Suggestion 2 is the next probable but it would be based on the Adhoc Committee making a credit bid along with a restructing proposal. If the Receiver does not accept the bid along with other, then it is not going to work. Remember the Adhoc Committee wanted to make a pre-emptive bid but it was turned down by the Receiver. Because of the confrontation in court, there might be bad blood between the Receiver and the Adhoc Committee for this suggestion to be considered and it is why it might not be achievable. If the company wasn't under Receivership, then there is a good chance but because it is now a private company under a Receiver, the deb holder don't have much say for this suggestion to be considered.

Suggestion 3 is the least probable and don't see it being considered both from the view of the Receiver as stated in suggestion 2 above and the fact that a preferred share issue is not possible with TBE in Receivership. Moreover, I doubt if the Receiver would want to go through the hassles involved and most retail investors being the ignorant group that don't know their rights won't buy into it. These are the factors that won't let this suggestion work, it has too many working parts and the chances of success is very remote!

The fact that the company is still operating and generating higher cashflow with the increasing oil prices without any news on the SISP till now, makes the situation lean towards suggestion 1.



Here's my thoughts on your commentary of the possible outcomes, Scottie:

1.  Definitely the company can keep paying the debt down, however the banks are trying to grab repayment all at once, which is the problem.  But receivership is supposed to get as much value as possible.  If the current price forecast is higher than previous forecasts, then there ismore value in the assets.  Thus they could command some better offers, but people may still try to lowball the offers.  No different than if you were trying to purchase a foreclosed house: put in a stink bid.  Receiver can realize, there is more value in keeping the company going, especially in a rising oil price environment.

2.  The debentures are in technical default, although I am not sure if there has been an official default notice, served.  But the bank debt is the main issue, that forced the company into receivership.  If the bank debt can be dealt with, to the satisfaction of the banks, then the debenture holders must also be dealt with, in some way.  But I think the debenture holders are more open to negotiation.  (At least I am, as a debenture holder that also owns shares, and wants to see more value out of both.)

So the receiver is looking out for the bank's interests, but also has to look out for all stakeholders.  That is why the preemptive bid was correctly turned down, by the receiver: they needed time to review the full state of the company, rather than immediately give it away.  The Ad Hoc group could tell there was value, and wanted to do the credit bid at that time, which to them, would make alot more sense than taking 14 cents on the dollar cash, from Reignwood.

A credit bid is still possible, but if there is more value in the company, then shareholders should be entitled to it.  Thus either the debenture holders get all their money back now, or if the company wants to keep going to try and salvage future value for shareholders, they need to placate the debenture holders somehow, and ensure their investments are safe.  So they need to somehow be compensated for the year of missing interest payments.
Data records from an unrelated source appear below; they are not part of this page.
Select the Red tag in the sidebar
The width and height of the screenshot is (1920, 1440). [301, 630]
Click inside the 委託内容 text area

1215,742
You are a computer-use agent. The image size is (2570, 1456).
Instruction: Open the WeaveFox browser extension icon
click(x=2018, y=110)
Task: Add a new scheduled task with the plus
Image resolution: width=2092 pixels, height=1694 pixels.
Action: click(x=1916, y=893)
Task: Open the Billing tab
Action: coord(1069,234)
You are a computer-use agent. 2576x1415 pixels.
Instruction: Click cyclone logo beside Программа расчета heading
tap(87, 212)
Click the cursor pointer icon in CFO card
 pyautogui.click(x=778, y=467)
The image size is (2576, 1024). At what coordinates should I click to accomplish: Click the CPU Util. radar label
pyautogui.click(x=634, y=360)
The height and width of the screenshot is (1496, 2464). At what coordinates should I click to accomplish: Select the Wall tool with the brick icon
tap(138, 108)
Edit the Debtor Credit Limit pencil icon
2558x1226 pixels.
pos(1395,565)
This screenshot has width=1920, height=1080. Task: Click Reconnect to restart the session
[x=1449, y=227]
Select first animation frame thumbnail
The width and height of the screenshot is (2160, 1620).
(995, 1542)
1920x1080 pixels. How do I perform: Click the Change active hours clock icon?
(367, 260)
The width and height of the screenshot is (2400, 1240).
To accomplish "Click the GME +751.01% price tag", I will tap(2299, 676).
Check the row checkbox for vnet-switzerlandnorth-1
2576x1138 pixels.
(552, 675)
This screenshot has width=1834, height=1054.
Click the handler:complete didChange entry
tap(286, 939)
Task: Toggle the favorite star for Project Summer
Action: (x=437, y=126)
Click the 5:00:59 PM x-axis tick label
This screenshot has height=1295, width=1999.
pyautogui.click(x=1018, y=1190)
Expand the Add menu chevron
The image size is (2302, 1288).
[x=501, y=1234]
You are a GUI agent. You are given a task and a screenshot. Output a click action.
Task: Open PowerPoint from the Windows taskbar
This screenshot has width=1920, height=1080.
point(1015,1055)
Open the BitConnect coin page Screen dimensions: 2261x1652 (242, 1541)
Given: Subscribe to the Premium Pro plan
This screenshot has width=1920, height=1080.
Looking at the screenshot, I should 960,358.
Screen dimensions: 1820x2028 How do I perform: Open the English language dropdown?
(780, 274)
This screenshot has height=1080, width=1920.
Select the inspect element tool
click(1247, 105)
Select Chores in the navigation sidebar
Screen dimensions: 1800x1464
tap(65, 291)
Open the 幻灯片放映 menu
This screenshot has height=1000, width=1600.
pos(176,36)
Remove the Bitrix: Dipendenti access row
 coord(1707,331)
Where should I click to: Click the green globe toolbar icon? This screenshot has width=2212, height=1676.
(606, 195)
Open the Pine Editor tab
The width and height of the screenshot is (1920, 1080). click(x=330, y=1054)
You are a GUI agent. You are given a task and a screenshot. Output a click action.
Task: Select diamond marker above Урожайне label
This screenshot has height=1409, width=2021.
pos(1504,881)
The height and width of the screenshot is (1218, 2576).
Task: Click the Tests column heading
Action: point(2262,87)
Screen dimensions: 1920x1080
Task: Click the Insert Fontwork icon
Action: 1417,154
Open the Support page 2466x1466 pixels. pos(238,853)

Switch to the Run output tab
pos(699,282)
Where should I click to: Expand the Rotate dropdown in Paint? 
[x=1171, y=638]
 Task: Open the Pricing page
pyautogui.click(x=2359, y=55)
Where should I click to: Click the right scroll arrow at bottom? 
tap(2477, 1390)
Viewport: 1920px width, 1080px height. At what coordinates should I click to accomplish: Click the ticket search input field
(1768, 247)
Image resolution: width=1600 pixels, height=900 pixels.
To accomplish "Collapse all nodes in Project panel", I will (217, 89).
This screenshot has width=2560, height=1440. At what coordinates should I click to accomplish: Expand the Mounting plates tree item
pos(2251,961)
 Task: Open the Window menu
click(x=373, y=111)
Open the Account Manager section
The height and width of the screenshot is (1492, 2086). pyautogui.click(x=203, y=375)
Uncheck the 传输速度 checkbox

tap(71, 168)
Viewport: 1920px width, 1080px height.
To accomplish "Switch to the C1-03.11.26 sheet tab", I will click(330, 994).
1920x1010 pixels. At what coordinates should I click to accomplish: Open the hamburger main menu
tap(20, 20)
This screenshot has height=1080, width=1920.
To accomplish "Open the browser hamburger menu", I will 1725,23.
3.  A preferred share issue could only be sponsored by someone who wants the chance to recover more value from the common shares, by not diluting them.  They are just another form of debt, but they aren't bank debt.  This could also be the form of a bond deal.  We'll see if any groups want to pursue this path, and it could be feasible, in a rising oil price environment.

We shall see where things go, but hopefully the process can drag on, and the banks can feel comfortable that they will continue to get their money back, and aren't so keen to get it all back at once, which is hard to do.